This command will scan your Docker image for known vulnerabilities and provide a comprehensive report.

Secure your Java containers with Snyk Container

What is Maven?

Maven is a powerful project management tool that developers use for managing project builds, reporting, and documentation. As a comprehensive tool, Maven simplifies and standardizes the project build process. It handles compilation, distribution, documentation, team collaboration, and other tasks seamlessly. Maven increases reusability and takes care of most of the build-related tasks.

How to install Maven with Brew?

Homebrew is a package manager for macOS that simplifies the installation of software on Apple's macOS operating system. To install Maven with Brew, you need to have Homebrew installed on your machine. Follow the steps below:

1. Check if Homebrew is installed: Open Terminal and type the following command:

brew -v

If Homebrew is installed, the version will be displayed. If not, you need to install Homebrew first.

2. Install Homebrew: If Homebrew is not installed, you can install it by running the following command in Terminal:

/bin/bash -c "$(curl -fsSL"

3. Install Maven: Once Homebrew is installed, you can install Maven by running the following command:

brew install maven

4. Check Maven version: After the installation is complete, you can verify the installation by checking the Maven version:

mvn -v

This command should return the installed version of Maven and show an output similar to the following:

Apache Maven 3.9.5 (57804ffe001d7215b5e7bcb531cf83df38f93546)
Maven home: /opt/homebrew/Cellar/maven/3.9.5/libexec
Java version: 21.0.1, vendor: Homebrew, runtime: /opt/homebrew/Cellar/openjdk/21.0.1/libexec/openjdk.jdk/Contents/Home
Default locale: en_IL, platform encoding: UTF-8
OS name: "mac os x", version: "14.1", arch: "aarch64", family: "mac"

How to install Maven from Apache source?

If you prefer not to use Homebrew or if you encounter issues with it, you can also install Maven directly from the Apache source.
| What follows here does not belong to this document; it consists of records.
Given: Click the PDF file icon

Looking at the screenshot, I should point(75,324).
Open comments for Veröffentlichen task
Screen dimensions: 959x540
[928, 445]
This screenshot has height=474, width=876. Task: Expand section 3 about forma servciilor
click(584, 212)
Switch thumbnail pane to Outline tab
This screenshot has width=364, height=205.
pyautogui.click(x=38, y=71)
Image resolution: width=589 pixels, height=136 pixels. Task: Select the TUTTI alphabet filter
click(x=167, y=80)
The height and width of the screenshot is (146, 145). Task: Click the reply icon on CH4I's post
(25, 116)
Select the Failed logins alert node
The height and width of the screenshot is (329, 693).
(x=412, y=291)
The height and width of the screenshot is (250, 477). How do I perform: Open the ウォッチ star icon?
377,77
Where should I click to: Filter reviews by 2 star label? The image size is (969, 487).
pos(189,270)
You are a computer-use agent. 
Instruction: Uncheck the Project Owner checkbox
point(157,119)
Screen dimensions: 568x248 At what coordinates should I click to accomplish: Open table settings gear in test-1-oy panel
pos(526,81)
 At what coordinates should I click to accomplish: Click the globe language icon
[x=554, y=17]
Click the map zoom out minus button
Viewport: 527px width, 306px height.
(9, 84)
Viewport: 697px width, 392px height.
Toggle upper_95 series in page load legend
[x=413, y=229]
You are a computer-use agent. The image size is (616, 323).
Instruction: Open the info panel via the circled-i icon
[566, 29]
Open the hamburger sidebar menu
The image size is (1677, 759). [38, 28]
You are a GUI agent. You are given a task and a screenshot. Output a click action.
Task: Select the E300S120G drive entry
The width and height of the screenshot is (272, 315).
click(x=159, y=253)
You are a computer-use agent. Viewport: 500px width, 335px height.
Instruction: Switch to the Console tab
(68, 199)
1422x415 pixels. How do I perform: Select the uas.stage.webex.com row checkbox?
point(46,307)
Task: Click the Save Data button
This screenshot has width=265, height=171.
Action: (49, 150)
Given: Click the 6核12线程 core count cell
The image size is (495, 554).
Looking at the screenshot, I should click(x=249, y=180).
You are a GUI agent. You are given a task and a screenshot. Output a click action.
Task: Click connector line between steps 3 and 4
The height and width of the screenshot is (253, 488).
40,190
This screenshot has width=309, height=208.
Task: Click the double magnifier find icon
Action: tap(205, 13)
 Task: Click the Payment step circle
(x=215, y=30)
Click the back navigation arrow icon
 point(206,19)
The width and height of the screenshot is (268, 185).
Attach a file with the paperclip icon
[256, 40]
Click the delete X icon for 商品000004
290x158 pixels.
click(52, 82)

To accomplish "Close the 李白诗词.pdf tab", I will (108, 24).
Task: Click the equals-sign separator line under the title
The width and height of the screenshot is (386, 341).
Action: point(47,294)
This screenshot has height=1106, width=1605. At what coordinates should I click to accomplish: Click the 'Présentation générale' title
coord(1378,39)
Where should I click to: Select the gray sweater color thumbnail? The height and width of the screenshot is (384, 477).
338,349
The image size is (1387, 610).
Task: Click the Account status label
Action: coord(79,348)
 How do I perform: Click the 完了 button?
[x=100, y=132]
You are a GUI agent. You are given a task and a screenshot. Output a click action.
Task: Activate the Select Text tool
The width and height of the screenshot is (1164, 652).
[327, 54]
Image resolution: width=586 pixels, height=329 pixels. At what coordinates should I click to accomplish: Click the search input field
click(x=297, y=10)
Here's how:

1. Download Maven: Download the latest Maven release from the Apache website). Choose the binary tar.gz file.

2. Extract the file: Once the tar.gz file is downloaded, extract it to your desired directory. You can use the following command to extract:

tar xzvf apache-maven-3.x.y-bin.tar.gz

3. Set up the environment variables: Add the bin directory of the created directory apache-maven-3.x.y to the PATH environment variable:

export PATH=/path/to/apache-maven-3.x.y/bin:$PATH

4. Verify the installation: Confirm that Maven is installed correctly by running the same version command as before:

mvn -v

This command should return the installed version of Maven.

In conclusion, Maven is a critical tool for Java developers, providing a standardized method for building and managing projects. Whether you choose to install it using Homebrew or directly from the Apache source, the process is straightforward and will get you up and running quickly.

Follow-up references

Following is a list of useful references that you can use as a guide in your journey with Java programming, particularly on macOS. These include links to the official documentation of Java, OpenJDK, and Homebrew Java, as well as other additional resources to aid your Java development on macOS. 

OpenJDK documentation

OpenJDK is an open source implementation of the Java Platform, Standard Edition. It is the basis for the Oracle JDK, and it's a great choice for those who prefer open source software.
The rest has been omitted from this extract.